Hundreds of maximum high and minimum high temperatures were broken from North Carolina (U.S.) to Quebec (Canada). On July 5th, Montfort Hospital in Ottawa, Canada reported the highest number of hospital visits ever recorded in a single day.
On the 5th, temperatures in Beijing reached 105.1°F (40.6°C)—the highest recorded temperature in July for the city since national records began in 1951. That same day Beijing reported its largest single-day water consumption since tap water use began in 1910.
While heat waves were affecting various regions in the Northern Hemisphere, frigid polar air from Antarctica gripped parts of southern South America, including Argentina, Paraguay, Uruguay, Bolivia, Chile, southern Brazil, and eastern Peru.
By the beginning of July, heavy monsoon rains triggered floods and landslides in both southern (Kerala) and northeastern (Assam) India.
Torrential rainfall in northwestern China during the first week in July killed 29 people and damaged more than 6,300 homes in parts of Qinghai Province. Across the country in southern China, at least 118 people were killed and nearly 1.1 million had to be relocated due to flooding and landslides across nine provinces during the first two weeks in July.
Following one of the worst droughts on record, according to local meteorologists, 5.1 inches (130 mm) of rain fell over Hanoi, Vietnam within a three-hour period on July 13th.
Torrential rainfall on July 13th led to flooding that killed seven people in Saudi Arabia. Heavy rains on the 14th–16th also led to flooding and landslides that killed 26 in northwestern Yemen.

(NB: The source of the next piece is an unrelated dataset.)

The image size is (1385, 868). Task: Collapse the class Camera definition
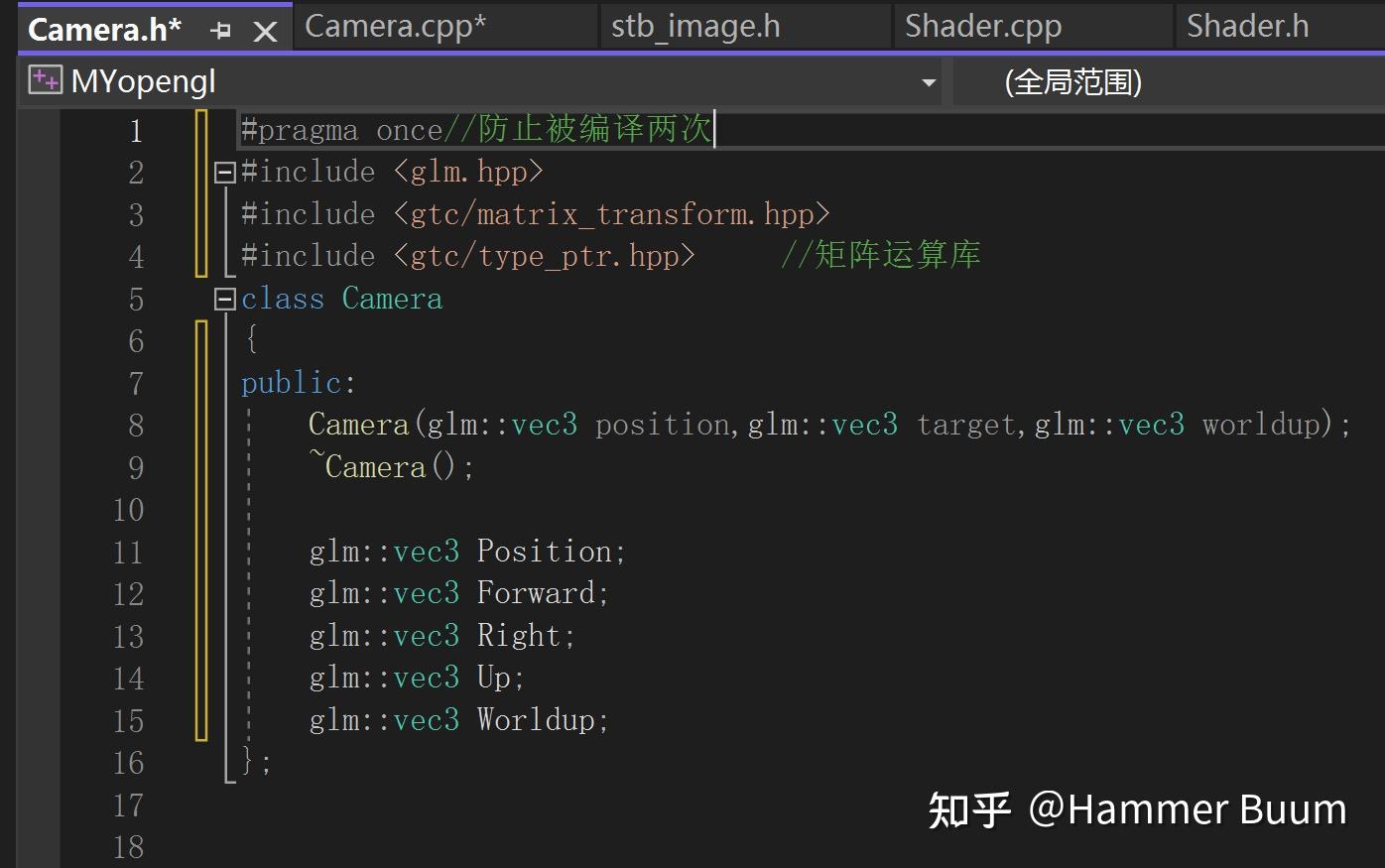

At least eight people were killed and seven were missing as heavy rains on July 14th–16th lashed central and western Japan. Towns and farmland were submerged under water for days due to the downpours. In Shobara, 2.5 inches (64 mm) of rain fell in one hour, breaking the hourly rainfall record for the city.

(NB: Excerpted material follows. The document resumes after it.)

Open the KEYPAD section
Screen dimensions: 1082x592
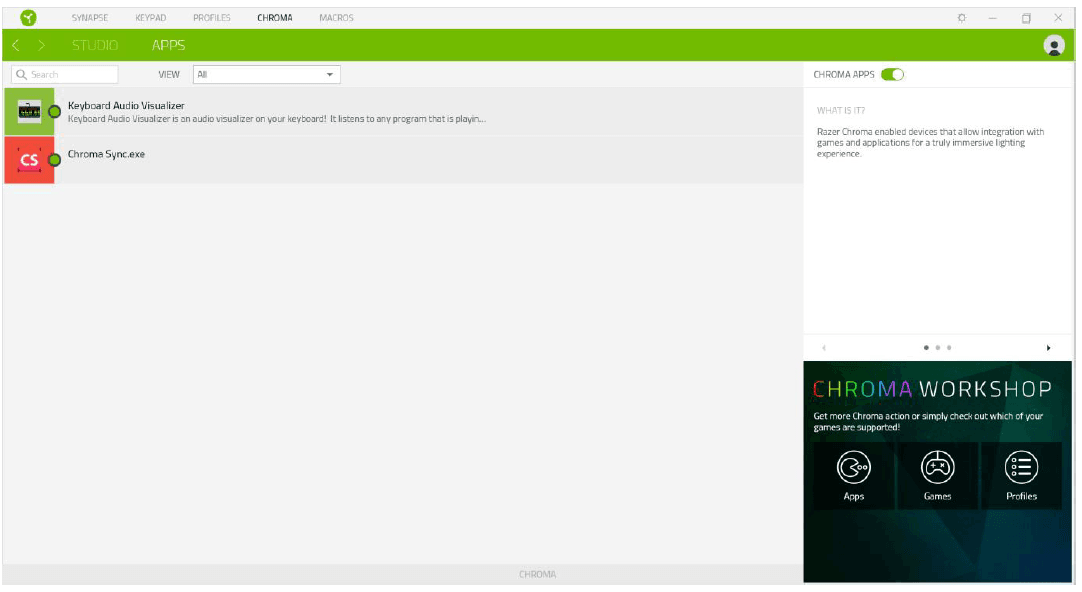click(152, 17)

Three days of rain in Burkina Faso left 20,000 homeless after floods swept through the eastern portion of the country. In northern Cameroon, heavy rainfall and strong winds left eight people dead and 4,000 homeless. Experts reported that the heavy rains this season was causing a June cholera outbreak that had already killed 77 people.
Up to 12 inches (305 mm) of rain fell across parts of eastern Iowa, northwestern Illinois, and southeastern Wisconsin during a 48-hour period on July 22nd–24th. The Lake Delhi Dam in Iowa failed as floodwater from the Maquoketa River bore a 30-foot wide hole in the earthen structure…Dozens of homes and businesses were affected and damages were initially estimated by a local official to exceed $34 million U.S. dollars.
During the last week of July, heavy rainfall associated with the annual monsoon in Pakistan brought a deluge of water, creating extreme flooding, particularly in the northwest regions of the country. Over 12 inches (302mm) of rain fell between July 28th and 30th in the Peshawar province…20+ million displaced, crops and wells destroyed, more than three million children at risk of diseases carried by contaminated water and insects.
Written by NICK.
The risks to the worlds population will continue to increase and these type of events will continue until the general population finally believes and are educated that these risks can be reduced by taking action. They must be identified and mitigation measures put into action otherwise this will only get worse.